### Work item
The lines below should be written out again in full, exactly as they are.

### Data to examine
----------
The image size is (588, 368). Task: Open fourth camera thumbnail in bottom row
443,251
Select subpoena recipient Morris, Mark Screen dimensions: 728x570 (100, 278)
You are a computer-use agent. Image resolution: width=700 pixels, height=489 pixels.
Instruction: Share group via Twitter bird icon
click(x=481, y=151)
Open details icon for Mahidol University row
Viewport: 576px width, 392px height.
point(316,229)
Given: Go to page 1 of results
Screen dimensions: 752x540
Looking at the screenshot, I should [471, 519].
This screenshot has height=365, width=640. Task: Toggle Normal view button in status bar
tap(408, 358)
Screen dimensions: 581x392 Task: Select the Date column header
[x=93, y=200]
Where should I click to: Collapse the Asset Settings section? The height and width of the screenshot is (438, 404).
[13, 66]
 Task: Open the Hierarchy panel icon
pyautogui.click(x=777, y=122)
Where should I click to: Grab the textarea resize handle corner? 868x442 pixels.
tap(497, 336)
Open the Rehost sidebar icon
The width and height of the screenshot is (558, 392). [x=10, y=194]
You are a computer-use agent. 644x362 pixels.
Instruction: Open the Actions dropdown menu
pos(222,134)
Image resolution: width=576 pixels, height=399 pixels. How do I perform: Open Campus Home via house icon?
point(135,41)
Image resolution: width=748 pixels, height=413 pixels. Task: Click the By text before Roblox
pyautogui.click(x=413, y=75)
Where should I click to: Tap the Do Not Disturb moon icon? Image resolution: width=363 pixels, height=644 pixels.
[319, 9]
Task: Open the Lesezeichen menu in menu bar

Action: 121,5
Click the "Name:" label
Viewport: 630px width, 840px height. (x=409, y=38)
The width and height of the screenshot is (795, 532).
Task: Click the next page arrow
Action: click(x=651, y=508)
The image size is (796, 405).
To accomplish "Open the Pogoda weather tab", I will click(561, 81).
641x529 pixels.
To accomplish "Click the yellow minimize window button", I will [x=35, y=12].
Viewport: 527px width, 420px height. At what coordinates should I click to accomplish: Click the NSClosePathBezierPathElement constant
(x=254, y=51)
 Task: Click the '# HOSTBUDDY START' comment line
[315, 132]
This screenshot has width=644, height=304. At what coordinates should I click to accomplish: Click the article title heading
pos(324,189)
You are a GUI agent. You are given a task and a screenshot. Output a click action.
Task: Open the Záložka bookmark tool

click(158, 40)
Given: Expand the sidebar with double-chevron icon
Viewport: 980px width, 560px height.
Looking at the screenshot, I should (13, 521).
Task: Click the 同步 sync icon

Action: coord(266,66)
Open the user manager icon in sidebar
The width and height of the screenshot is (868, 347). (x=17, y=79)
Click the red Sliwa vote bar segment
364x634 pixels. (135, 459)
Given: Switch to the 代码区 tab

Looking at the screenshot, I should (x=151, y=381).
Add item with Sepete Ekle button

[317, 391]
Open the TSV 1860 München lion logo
----------
### Response box
The image size is (588, 368). Task: Open fourth camera thumbnail in bottom row
443,251
Select subpoena recipient Morris, Mark Screen dimensions: 728x570 (100, 278)
You are a computer-use agent. Image resolution: width=700 pixels, height=489 pixels.
Instruction: Share group via Twitter bird icon
click(x=481, y=151)
Open details icon for Mahidol University row
Viewport: 576px width, 392px height.
point(316,229)
Given: Go to page 1 of results
Screen dimensions: 752x540
Looking at the screenshot, I should [471, 519].
This screenshot has height=365, width=640. Task: Toggle Normal view button in status bar
tap(408, 358)
Screen dimensions: 581x392 Task: Select the Date column header
[x=93, y=200]
Where should I click to: Collapse the Asset Settings section? The height and width of the screenshot is (438, 404).
[13, 66]
 Task: Open the Hierarchy panel icon
pyautogui.click(x=777, y=122)
Where should I click to: Grab the textarea resize handle corner? 868x442 pixels.
tap(497, 336)
Open the Rehost sidebar icon
The width and height of the screenshot is (558, 392). [x=10, y=194]
You are a computer-use agent. 644x362 pixels.
Instruction: Open the Actions dropdown menu
pos(222,134)
Image resolution: width=576 pixels, height=399 pixels. How do I perform: Open Campus Home via house icon?
point(135,41)
Image resolution: width=748 pixels, height=413 pixels. Task: Click the By text before Roblox
pyautogui.click(x=413, y=75)
Where should I click to: Tap the Do Not Disturb moon icon? Image resolution: width=363 pixels, height=644 pixels.
[319, 9]
Task: Open the Lesezeichen menu in menu bar

Action: 121,5
Click the "Name:" label
Viewport: 630px width, 840px height. (x=409, y=38)
The width and height of the screenshot is (795, 532).
Task: Click the next page arrow
Action: click(x=651, y=508)
The image size is (796, 405).
To accomplish "Open the Pogoda weather tab", I will click(561, 81).
641x529 pixels.
To accomplish "Click the yellow minimize window button", I will [x=35, y=12].
Viewport: 527px width, 420px height. At what coordinates should I click to accomplish: Click the NSClosePathBezierPathElement constant
(x=254, y=51)
 Task: Click the '# HOSTBUDDY START' comment line
[315, 132]
This screenshot has width=644, height=304. At what coordinates should I click to accomplish: Click the article title heading
pos(324,189)
You are a GUI agent. You are given a task and a screenshot. Output a click action.
Task: Open the Záložka bookmark tool

click(158, 40)
Given: Expand the sidebar with double-chevron icon
Viewport: 980px width, 560px height.
Looking at the screenshot, I should (13, 521).
Task: Click the 同步 sync icon

Action: coord(266,66)
Open the user manager icon in sidebar
The width and height of the screenshot is (868, 347). (x=17, y=79)
Click the red Sliwa vote bar segment
364x634 pixels. (135, 459)
Given: Switch to the 代码区 tab

Looking at the screenshot, I should (x=151, y=381).
Add item with Sepete Ekle button

[317, 391]
Open the TSV 1860 München lion logo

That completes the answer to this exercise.